In most cases, your employer will require you to obtain the certification as part of your training program.
Type I: for servicing small appliances containing five pounds of refrigerant or less.
Type II: for servicing high-pressure units that contain five pounds or more of refrigerant (including most small commercial and residential systems).
Type III: for servicing or disposing of low-pressure appliances.
Universal: for servicing all systems and appliances covered under Types I, II, and III.
For all certifications, you must pass the EPA certification exam. It covers the following topics:
Clean Air Act and the Montreal Protocol
Section 608 regulations
Substitute refrigerants and oils
The Three R’s (Recover, Recycle, Reclaim)
National HVAC Certifications
Other certifications can help you demonstrate your proficiency to potential employers and clients. The North American Technical Excellence (NATE) certification, ASHRAE (American Society of Heating, Refrigeration and Air-Conditioning Engineers) certification and other professional certifications can add to your marketability and increase your opportunity to make more money.
Benefits of Becoming an HVAC Professional in Rhode Island
There are many benefits to working in the HVAC field in Rhode Island:
Most importantly, it is required by law in Rhode Island to be licensed through the state to perform heating, ventilating, air conditioning, and refrigeration work.
You will earn as you learn with a potential for pay increases as you develop new skills.
The EPA and other certifications are proof of your knowledge and expertise.
Being a skilled tradesman gives you a competitive advantage and job security.
You will be embarking on a career, not just doing a job.
You can eventually own your own business and be your own boss.
What Is the Mean Wage for an HVAC Technician in Rhode Island?
The U.S. Bureau of Labor Statistics lists the annual mean wage for HVAC mechanics and installers in Rhode Island as $63,490. That salary, as you might expect, increases as you acquire more experience, according to Indeed.com.
HVAC Installer: The average wage for an HVAC installer is $27.66 per hour in Rhode Island and $6,750 overtime per year.
HVAC Technician: The average wage for an HVAC Technician is $30.23 per hour in Rhode Island and $6,750 overtime per year.
HVAC Mechanic: The average wage for an HVAC Mechanic is $30.22 per hour in Rhode Island.
HVAC Supervisor: The average base pay for an HVAC Supervisor is $84,226 per year in Rhode Island.
Pay can vary widely, depending on the city and many other important factors, including education, certifications, additional skills, and the number of years you have spent in your profession.
How Long Does it Take to Get an HVAC License in Rhode Island?
Sheet Metal Technician apprenticeship programs in Rhode Island take four years to complete.
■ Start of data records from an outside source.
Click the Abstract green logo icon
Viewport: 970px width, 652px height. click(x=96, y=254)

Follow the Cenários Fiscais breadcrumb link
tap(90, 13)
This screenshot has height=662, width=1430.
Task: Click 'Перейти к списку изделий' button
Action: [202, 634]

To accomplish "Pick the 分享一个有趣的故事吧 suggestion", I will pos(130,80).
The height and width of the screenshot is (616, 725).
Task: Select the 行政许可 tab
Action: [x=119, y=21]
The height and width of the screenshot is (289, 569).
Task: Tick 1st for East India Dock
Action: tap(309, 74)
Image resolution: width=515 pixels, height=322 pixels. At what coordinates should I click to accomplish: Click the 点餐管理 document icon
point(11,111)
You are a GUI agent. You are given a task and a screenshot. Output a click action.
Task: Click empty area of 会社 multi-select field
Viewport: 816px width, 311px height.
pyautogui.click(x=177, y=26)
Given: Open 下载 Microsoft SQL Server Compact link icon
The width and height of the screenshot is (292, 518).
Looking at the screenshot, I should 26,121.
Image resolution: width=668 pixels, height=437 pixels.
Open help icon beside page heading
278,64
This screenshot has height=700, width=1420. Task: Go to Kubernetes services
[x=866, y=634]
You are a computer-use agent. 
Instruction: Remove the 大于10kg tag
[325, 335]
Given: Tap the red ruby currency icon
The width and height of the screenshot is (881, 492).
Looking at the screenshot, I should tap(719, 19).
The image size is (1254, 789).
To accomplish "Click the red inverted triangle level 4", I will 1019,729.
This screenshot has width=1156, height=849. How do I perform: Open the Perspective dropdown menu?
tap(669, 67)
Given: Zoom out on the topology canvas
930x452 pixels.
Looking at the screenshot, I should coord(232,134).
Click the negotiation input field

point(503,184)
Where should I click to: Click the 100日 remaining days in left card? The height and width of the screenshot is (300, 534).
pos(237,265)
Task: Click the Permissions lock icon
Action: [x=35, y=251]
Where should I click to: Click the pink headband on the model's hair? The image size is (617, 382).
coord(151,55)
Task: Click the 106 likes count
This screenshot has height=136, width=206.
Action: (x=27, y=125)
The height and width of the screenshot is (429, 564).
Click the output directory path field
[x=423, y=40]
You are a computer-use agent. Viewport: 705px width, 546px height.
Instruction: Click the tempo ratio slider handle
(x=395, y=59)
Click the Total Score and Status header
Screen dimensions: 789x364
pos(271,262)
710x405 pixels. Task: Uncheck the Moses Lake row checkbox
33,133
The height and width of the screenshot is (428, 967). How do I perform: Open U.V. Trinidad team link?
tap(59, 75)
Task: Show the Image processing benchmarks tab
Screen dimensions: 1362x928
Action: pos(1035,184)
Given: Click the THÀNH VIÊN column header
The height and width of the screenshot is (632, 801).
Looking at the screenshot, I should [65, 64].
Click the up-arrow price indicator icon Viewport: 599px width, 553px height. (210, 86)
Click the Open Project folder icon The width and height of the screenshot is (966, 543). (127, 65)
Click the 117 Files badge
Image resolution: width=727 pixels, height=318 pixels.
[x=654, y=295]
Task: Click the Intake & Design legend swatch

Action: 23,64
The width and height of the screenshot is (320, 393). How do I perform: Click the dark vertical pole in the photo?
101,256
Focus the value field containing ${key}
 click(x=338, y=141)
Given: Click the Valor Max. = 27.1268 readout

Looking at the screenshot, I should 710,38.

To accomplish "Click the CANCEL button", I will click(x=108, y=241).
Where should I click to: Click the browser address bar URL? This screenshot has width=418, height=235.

Once you successfully complete an apprenticeship, you become eligible to apply for a Journeyperson Class I license. A Class II Journeyperson license requires an additional 4,000 hours of training or work experience. Either license requires the applicant to pass an exam.
Refrigeration/Air Conditioning and Pipefitter Technicians must complete a five-year apprenticeship program and pass an exam before applying for Journeyperson Class I licensing. The Journeyperson Class II license for both requires the applicant to pass an exam and complete an additional 4,000 hours of training and 288 hours of continuing education.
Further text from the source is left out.